Task goal – Produce word for word the lines of the data below running from the one that has "Toggle Zsub sculpt mode" to the one that has "Open the AIMP", inclusive, and no others.
**** Given entries
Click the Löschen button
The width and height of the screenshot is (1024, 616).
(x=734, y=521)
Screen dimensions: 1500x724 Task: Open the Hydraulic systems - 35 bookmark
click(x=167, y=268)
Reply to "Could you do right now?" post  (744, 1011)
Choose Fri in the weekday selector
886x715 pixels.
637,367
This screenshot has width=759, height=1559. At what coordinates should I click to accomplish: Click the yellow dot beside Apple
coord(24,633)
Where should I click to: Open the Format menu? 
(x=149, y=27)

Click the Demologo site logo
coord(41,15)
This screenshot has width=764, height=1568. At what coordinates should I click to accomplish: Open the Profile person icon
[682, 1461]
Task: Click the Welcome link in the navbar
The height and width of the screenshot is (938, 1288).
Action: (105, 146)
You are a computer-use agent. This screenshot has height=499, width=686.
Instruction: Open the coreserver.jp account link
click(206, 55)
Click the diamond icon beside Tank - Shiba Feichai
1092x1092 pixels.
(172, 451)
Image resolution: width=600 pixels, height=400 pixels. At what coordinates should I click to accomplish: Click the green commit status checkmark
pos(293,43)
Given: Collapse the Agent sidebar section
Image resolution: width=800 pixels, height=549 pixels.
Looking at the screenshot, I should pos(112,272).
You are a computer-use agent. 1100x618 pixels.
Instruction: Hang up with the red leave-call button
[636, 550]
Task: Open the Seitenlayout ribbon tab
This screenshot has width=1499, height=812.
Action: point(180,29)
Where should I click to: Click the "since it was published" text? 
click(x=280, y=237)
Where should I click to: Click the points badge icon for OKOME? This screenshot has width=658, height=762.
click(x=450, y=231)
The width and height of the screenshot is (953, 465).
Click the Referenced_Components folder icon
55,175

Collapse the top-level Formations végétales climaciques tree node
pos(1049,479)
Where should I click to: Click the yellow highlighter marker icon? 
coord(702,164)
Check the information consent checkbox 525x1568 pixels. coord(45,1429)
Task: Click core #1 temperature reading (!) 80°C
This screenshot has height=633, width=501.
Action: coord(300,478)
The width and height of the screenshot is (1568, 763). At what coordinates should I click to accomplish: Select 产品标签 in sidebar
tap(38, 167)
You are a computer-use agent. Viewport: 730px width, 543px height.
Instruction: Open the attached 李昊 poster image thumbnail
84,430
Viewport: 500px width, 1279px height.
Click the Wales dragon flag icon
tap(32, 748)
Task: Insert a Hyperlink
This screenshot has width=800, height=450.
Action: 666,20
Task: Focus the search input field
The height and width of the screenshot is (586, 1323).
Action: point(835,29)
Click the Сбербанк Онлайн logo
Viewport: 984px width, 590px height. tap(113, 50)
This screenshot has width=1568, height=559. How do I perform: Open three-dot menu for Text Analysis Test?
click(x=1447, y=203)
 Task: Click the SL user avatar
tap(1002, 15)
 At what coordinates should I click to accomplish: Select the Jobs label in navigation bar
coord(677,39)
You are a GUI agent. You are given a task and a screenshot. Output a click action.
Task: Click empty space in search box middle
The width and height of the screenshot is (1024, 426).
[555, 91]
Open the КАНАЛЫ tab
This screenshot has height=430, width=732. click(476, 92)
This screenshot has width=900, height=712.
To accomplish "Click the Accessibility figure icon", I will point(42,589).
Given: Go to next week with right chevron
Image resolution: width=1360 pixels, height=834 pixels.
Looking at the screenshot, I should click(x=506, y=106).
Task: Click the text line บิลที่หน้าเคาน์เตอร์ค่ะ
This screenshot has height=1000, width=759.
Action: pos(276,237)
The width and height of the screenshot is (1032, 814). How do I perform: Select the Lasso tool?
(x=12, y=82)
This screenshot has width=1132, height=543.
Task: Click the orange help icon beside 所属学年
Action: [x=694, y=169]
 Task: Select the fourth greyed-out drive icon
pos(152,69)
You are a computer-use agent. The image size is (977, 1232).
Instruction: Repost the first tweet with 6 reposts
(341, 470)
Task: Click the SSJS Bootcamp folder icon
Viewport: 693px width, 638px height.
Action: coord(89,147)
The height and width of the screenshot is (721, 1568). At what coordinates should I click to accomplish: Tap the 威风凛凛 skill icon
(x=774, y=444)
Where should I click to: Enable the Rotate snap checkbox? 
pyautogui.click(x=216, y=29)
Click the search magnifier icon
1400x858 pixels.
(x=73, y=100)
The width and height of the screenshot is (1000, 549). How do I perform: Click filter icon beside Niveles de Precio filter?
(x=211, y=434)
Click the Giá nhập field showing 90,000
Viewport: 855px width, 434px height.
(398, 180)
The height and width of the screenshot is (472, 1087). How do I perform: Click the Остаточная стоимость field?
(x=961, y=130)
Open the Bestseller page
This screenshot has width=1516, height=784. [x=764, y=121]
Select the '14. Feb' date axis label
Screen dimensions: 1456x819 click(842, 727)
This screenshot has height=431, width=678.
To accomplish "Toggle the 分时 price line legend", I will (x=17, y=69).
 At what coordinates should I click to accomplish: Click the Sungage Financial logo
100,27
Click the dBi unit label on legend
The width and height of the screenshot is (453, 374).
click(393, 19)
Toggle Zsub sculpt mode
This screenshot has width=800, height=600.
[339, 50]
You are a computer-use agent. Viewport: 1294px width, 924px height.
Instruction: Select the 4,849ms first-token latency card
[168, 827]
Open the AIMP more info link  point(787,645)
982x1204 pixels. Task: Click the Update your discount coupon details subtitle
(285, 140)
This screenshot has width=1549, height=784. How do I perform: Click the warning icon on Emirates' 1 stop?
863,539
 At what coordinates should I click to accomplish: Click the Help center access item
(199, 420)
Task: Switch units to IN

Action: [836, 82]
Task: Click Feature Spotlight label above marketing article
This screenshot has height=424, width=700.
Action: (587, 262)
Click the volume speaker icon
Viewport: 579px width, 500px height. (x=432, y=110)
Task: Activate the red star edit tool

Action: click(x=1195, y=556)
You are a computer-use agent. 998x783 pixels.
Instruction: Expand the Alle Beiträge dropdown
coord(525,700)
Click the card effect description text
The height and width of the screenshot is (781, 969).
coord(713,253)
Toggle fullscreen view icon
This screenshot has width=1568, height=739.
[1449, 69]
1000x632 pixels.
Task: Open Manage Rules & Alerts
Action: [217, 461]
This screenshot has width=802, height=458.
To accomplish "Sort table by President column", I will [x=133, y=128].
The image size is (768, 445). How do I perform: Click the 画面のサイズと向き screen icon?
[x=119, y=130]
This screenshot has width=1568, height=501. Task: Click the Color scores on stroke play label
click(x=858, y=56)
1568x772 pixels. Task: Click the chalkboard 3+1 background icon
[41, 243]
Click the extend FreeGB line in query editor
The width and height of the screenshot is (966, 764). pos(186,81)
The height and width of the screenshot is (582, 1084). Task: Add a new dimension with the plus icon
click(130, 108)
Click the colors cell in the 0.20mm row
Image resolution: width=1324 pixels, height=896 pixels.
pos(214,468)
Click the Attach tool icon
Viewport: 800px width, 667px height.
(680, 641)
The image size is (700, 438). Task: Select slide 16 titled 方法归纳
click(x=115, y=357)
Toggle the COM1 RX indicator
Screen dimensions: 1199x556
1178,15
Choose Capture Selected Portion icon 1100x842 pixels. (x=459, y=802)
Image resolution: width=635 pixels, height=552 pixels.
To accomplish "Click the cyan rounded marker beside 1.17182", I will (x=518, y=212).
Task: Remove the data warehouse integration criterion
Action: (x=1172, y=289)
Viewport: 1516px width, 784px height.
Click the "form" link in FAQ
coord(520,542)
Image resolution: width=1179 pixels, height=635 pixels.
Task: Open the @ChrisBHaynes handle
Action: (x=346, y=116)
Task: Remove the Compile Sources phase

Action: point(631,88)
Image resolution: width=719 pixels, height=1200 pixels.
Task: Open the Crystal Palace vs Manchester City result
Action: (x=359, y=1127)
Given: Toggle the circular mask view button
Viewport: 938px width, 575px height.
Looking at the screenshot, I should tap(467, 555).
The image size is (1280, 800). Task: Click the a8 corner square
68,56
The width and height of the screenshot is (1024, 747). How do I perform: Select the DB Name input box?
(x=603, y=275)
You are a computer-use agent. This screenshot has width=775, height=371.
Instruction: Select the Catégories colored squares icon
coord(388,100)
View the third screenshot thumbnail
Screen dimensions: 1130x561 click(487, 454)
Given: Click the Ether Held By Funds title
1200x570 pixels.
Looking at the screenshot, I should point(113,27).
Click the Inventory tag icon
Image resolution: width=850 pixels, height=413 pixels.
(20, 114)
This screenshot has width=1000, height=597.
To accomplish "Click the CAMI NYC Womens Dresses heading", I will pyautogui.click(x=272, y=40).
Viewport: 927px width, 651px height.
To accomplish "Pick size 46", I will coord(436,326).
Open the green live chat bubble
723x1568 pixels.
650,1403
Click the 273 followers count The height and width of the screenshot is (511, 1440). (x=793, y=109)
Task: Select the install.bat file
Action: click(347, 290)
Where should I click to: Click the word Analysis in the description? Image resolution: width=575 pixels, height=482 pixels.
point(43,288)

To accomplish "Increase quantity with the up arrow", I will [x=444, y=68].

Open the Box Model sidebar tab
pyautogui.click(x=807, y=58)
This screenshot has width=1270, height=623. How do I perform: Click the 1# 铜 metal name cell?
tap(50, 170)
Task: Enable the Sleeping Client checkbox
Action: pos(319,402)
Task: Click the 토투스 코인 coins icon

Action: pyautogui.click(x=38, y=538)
********
Task result –
Toggle Zsub sculpt mode
This screenshot has width=800, height=600.
[339, 50]
You are a computer-use agent. Viewport: 1294px width, 924px height.
Instruction: Select the 4,849ms first-token latency card
[168, 827]
Open the AIMP more info link  point(787,645)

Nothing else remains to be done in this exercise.